El Real Madrid se juega la temporada en 90 minutos decisivos. Tras una campaña marcada por golpes duros y títulos que se escaparon, el equipo blanco afronta un desafío límite en la vuelta de los cuartos de final de la UEFA Champions League ante el Bayern Múnich, con la obligación de remontar el 1-2 sufrido en la ida en el Santiago Bernabéu.
El contexto no es el mejor para los dirigidos por Álvaro Arbeloa. La temporada ha dejado más dudas que certezas: la Supercopa terminó en manos del FC Barcelona tras un doloroso 3-2, la Copa del Rey se esfumó prematuramente frente al Albacete, y en LaLiga el equipo ha cedido terreno peligrosamente, quedando a nueve puntos del liderato.
Ahora, todo se resume en una noche en el Allianz Arena, donde no hay margen de error.
El equipo merengue llega con lo justo, entre regresos importantes y ausencias sensibles. Jude Bellingham y Éder Militão vuelven a escena, aunque aún lejos de su mejor ritmo competitivo. Su presencia suma jerarquía, pero no garantiza soluciones inmediatas.
Más preocupante resulta la baja de Aurélien Tchouaméni por sanción, lo que obliga a reconfigurar el mediocampo. La alternativa apunta a un eje con Bellingham junto al joven Thiago Pitarch, respaldados por Federico Valverde y Arda Güler en los costados.
El Madrid llega discutido, remendado, pero con una historia que le respalda en noches europeas. Sin embargo, esta vez no hay margen de error: o semifinales o final de temporada.
Enfrente estará un Bayern Múnich que transmite estabilidad, confianza y contundencia. El equipo dirigido por Vincent Kompany lidera con autoridad la Bundesliga y mantiene vivas sus aspiraciones en todas las competiciones.
Lejos de confiarse tras la victoria en Madrid, el Bayern ha gestionado cargas y llega fresco al duelo. En su última presentación, un contundente 0-5 sobre el St. Pauli mostró la profundidad de su plantilla.
Las claves del conjunto alemán están claras: la seguridad de Manuel Neuer bajo los tres palos, el control de Joshua Kimmich en el medio, y el poder ofensivo liderado por Harry Kane, acompañado por el desequilibrio de Michael Olise y el colombiano Luis Díaz, quien apunta a ser un factor determinante en la serie.
Aunque el Bayern también presenta algunas bajas por lesión, su estructura no parece resentirse.
Todas las miradas estarán sobre Luis Díaz.

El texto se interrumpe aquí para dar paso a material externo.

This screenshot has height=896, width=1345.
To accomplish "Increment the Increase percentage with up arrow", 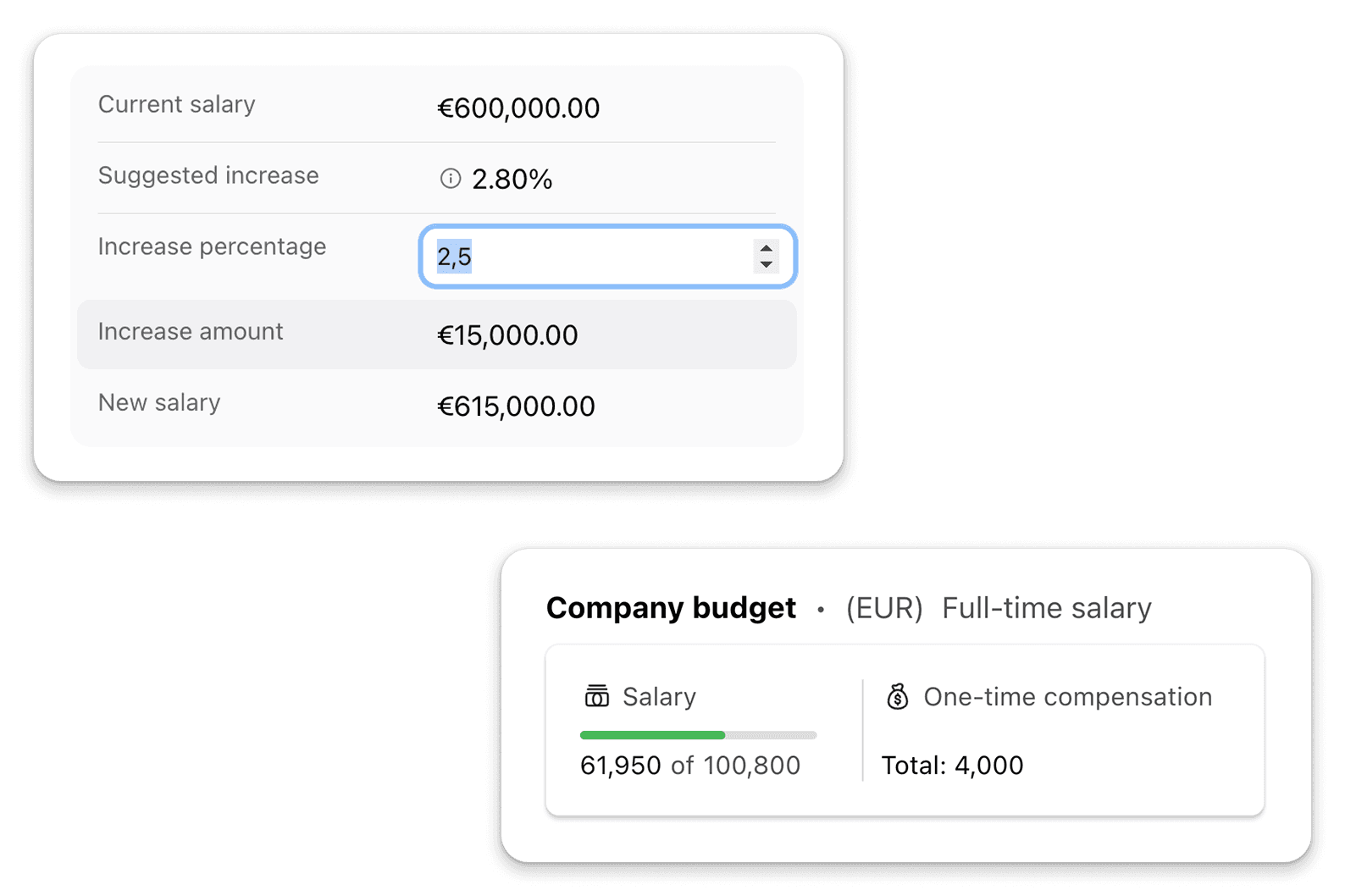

El colombiano vive un gran momento y su velocidad, desequilibrio y capacidad de definición pueden ser decisivas ante una defensa madridista que ha mostrado grietas.
El Allianz Arena será testigo de un duelo de gigantes con realidades opuestas: un Madrid herido que apela a su historia, contra un Bayern firme que quiere confirmar su candidatura al título.
No hay margen para el error. En Múnich, se define todo.